In Figure 1 the Flowmaster network used for modeling the molten salts thermal energy storage system is presented. Each component of the network is characterized by geometrical and performance data provided by the manufacturer. Since the heat transfer phenomena are being neglected for this investigation, each heat exchanger is modeled by means of a simple discrete pressure loss component (green rectangles in Figure 1). The distribution torus can be handled in a similar manner as its details will not significantly impact the transient response of this part of the network. The closure of Valve B is controlled by a simple tabular controller component (yellow component in Figure 1). Taking into account the elevation changes within the network and the pipe schedules and fittings specified, a maximum allowable pressure of 25.88bar is specified as the design criteria.
In order to evaluate the valve closure time that meets safety standards, two sets of parametric analysis were performed for the start of run and the end of run valve closure conditions. Such studies can be run in batch mode in Flowmaster via the 'Experiments' tab, which allows different combinations of input condition to be run automatically. The results of the two parametric analyses are presented in Figure 2. It can be noted that the maximum absolute pressure decreases significantly as valve closure time increases until about 20 seconds, after that, maximum absolute pressure decreases very slowly. The valve closing time to be used in the case of an emergency maneuver needs to be unique for the entire cycle and needs to guarantee a reasonable safety margin. A valve closure time of 20 seconds guarantees good safety margins for both start and end of run conditions.

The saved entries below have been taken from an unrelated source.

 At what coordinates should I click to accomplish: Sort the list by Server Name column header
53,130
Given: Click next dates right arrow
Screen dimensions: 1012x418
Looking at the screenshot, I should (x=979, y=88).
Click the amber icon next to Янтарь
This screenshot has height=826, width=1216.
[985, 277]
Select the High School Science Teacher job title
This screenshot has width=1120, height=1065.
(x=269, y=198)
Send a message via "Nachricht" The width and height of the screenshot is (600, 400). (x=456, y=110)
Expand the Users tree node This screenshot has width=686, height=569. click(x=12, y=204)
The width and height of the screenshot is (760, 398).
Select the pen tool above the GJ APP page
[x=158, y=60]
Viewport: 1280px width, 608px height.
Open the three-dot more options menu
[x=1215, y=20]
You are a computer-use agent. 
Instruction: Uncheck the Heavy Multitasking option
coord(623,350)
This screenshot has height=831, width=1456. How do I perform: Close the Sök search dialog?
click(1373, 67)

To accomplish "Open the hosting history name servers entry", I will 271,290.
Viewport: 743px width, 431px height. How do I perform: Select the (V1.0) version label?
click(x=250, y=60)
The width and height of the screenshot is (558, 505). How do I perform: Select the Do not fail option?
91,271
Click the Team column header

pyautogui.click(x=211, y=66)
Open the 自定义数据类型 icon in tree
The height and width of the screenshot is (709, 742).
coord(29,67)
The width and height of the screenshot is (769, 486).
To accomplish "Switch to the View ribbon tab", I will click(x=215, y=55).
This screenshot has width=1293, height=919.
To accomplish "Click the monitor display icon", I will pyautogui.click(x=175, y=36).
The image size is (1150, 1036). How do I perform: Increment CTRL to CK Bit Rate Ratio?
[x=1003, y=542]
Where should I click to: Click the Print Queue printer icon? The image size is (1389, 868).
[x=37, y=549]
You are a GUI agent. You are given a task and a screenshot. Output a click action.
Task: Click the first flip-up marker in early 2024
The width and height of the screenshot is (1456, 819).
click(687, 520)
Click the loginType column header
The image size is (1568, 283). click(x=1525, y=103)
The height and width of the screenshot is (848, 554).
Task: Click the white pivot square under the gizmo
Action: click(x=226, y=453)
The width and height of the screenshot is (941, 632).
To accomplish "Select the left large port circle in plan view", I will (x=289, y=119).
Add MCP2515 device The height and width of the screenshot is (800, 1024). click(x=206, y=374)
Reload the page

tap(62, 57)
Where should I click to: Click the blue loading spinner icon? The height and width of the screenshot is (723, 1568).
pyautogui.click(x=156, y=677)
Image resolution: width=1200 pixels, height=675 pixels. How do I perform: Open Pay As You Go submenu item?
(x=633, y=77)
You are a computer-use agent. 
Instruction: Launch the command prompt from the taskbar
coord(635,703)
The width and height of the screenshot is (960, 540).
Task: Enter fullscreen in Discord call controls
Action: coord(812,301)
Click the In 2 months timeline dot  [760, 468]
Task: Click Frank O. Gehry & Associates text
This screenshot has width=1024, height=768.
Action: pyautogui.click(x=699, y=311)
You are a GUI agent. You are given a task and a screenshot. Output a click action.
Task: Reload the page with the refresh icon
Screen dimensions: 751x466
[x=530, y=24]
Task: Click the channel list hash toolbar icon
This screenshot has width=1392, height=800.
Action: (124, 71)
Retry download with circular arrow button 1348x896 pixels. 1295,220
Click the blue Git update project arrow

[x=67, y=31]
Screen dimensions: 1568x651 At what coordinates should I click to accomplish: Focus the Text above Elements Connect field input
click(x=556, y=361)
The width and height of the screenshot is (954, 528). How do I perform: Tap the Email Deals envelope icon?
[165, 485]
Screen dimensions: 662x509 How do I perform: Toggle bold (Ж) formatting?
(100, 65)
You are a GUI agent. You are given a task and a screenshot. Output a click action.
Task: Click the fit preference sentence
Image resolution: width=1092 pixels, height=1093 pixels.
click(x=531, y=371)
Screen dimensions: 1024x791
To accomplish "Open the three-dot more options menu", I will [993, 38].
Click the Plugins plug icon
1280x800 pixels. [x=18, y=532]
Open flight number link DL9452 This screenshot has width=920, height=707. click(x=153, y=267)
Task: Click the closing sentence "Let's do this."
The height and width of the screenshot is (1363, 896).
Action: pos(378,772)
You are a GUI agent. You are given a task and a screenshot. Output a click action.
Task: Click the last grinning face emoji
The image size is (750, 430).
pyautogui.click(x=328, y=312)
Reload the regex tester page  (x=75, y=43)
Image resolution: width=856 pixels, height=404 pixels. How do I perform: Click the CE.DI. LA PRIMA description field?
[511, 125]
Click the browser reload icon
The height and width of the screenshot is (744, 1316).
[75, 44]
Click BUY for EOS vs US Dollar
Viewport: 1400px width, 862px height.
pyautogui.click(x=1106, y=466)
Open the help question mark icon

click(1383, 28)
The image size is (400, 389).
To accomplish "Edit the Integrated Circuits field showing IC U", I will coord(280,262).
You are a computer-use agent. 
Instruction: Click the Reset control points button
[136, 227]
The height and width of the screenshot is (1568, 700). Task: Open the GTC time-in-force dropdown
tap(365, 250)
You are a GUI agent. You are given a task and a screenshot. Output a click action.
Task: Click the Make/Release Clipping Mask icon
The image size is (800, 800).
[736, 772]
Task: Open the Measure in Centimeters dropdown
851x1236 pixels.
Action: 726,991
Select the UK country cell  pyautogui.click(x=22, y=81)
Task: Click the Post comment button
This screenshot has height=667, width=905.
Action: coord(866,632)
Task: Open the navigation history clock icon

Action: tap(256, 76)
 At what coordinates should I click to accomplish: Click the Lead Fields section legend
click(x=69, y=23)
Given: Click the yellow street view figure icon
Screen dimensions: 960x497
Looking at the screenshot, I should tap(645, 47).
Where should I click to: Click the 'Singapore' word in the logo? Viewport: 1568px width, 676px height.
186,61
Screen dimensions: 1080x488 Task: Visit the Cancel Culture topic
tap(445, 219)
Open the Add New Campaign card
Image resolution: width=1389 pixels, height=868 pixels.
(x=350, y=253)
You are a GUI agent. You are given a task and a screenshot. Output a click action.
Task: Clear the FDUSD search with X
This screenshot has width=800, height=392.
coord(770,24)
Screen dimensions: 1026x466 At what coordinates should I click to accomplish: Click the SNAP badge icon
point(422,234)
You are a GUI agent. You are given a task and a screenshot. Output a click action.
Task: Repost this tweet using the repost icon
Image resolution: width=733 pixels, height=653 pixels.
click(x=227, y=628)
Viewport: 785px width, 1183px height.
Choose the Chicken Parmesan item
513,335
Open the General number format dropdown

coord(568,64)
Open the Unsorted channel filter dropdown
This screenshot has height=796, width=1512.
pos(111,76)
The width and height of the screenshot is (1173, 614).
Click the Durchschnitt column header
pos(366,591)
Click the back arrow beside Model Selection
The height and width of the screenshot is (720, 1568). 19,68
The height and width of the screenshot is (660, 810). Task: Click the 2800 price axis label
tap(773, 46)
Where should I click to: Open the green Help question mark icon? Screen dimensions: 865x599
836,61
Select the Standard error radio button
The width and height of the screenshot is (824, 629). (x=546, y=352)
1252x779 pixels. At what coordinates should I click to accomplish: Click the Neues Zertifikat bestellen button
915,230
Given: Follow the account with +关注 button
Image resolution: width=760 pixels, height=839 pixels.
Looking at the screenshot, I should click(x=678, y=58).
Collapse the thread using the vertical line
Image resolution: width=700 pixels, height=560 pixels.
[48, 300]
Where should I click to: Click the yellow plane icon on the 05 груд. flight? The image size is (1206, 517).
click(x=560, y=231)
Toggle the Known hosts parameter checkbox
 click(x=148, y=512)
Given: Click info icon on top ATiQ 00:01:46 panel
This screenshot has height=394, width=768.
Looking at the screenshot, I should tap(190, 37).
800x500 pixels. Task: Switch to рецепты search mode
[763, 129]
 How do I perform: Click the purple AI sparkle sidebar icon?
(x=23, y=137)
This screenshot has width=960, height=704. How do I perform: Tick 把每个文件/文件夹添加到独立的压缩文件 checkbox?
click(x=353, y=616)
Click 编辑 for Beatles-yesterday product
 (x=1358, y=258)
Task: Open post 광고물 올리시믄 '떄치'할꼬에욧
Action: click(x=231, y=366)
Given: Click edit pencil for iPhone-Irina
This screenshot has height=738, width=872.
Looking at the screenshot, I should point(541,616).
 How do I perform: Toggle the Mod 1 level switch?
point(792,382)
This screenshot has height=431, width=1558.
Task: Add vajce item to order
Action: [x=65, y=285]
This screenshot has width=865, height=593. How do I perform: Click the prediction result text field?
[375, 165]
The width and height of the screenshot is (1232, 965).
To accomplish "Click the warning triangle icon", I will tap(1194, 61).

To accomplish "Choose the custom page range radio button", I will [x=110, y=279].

In Figure 3 and in Figure 4 the detailed results of the simulations performed with a valve closure time of 20 seconds at the start and at the end of the cycle are presented. In particular the maximum pressure in the system, the pressure at the pump outlet and the mass flow rate at the pump outlet are presented together with the valve closure time. In both cases a strong pressure surge is established, with the largest one occurring in the end of run in the valve closure case. However, the pressure in the system never exceeds the maximum allowable value for the system with a 20 second closure.
The 1D CFD simulations performed with Flowmaster allowed the study of the detailed behavior of the system early in the design phase considering different operating conditions. Specifically, the present work allowed for the precise definition of emergency maneuvers that guarantee the safety of the system during the entire operating cycle. The precise definition of the valve closure time also allows for the identification of the appropriate motor to be used for maneuvering the control valve. This work demonstrates the importance of numerical simulation early in the design phase of a large plant in which absolute reliability is paramount.